Monday, November 2, 2020

THE QUESTION OF THE DOG IS ONE OF FACT NOT OF LAW



The dog will get its day in court.

Introna v. Importuna, NYLJ October 26, 2020 Date filed: 2020-10-16 Court: Supreme Court, Richmond Judge: Justice Wayne Ozzi Case Number: 150038/2019:

"This is an action in which Plaintiff claims to have been injured as a result of an attack by Defendants’ dog, a pit bull named Capone. In brief, Plaintiff claims that while she was walking her own dog on the sidewalk in front of Defendants’ residence, she was attacked by the dog and knocked to the ground, sustaining various fractures and lacerations.

Defendants have made a prima facie showing of entitlement to judgment as a matter of law, by presenting evidence that there were no prior incidents involving this dog, no growling or prior complaints, and no knowledge of any vicious propensities.

Evidence tending to prove that a dog has vicious propensities may include a prior attack, the dog’s tendency to growl, snap, or bare its teeth, the manner in which the dog was restrained, or a proclivity to act in a way that puts others at risk of harm. (see, Bard v. Jahnke, 6 NY 3d 592, 597).

In opposition, Plaintiff offers her previous testimony that she heard vicious growling as she passed Defendants’ house, that the dog broke its leash, and immediately broke through a hole in the fence and thereafter ran after Plaintiff and her dog. Plaintiff also points to testimony of Defendant Elizabeth Importuna that neither she nor her family members permit the dog to be let loose in the yard; they have to take him out on a leash notwithstanding that the yard is fenced in. On this point, she said that Defendants never take the dog for a walk outside of their yard. Also, there is testimony from Defendants’ son that two people are needed to take him for a walk.
Plaintiff has offered sufficient evidence in opposition to raise bona fide issues of fact. The dog’s growling, the manner in which he was restrained, as described hereinabove, a proclivity to put others at risk of harm by breaking his leash and breaking through a hole in the fence, are all indicia of vicious propensities (see, Hodgson-Romain v. Hunter, 72 AD 3d 741 (2d Dept.); Lina Thai Wong v. Largana, 170 AD 3d 700 (2d Dept.)). see also, Shuffian v. Garafola, 9 AD 2d 910 (2d Dept)). In particular, circumstances showing that the owner found it necessary to keep the dog tied up, and took precautions to restrain it, are further evidence of knowledge of the dog’s propensities (Lagoda v. Dorr, 28 AD 2d 208, 210, citing Brice v. Bauer 108 NY 428, 432, and Hahnke v. Friederich, 140 NY 224).
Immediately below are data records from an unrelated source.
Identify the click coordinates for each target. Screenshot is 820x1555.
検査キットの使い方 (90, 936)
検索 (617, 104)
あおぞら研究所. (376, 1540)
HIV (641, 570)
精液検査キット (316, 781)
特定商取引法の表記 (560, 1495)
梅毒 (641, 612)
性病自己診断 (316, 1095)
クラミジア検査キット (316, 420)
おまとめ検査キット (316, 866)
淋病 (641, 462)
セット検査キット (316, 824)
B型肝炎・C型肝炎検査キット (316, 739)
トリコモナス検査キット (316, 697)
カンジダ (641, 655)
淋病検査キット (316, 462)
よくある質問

Although Defendant denied knowledge of the dog’s vicious propensities, asserting that there have been no prior incidents involving the dog, no prior complaints, and no growling, the evidence adduced convinces this Court that a jury may find that Defendants knew or should have known about it. Also, the parties provided conflicting testimony as to the nature of the contact between Plaintiff and the dog on the day in question (see, e.g. Lina Thai Wong v. Largana, supra.)

It must be remembered that the Court’s role in considering summary judgment motions is issue-finding, not issue-determination (Lui v. Park Ridge at Terryville Ass’n Inc., 196 AD 2d 579 (2d Dept.), and that the Court should not determine issues of credibility (Id.).

For these reasons, both the motion and cross-motion (Seq. 001, 002) are denied."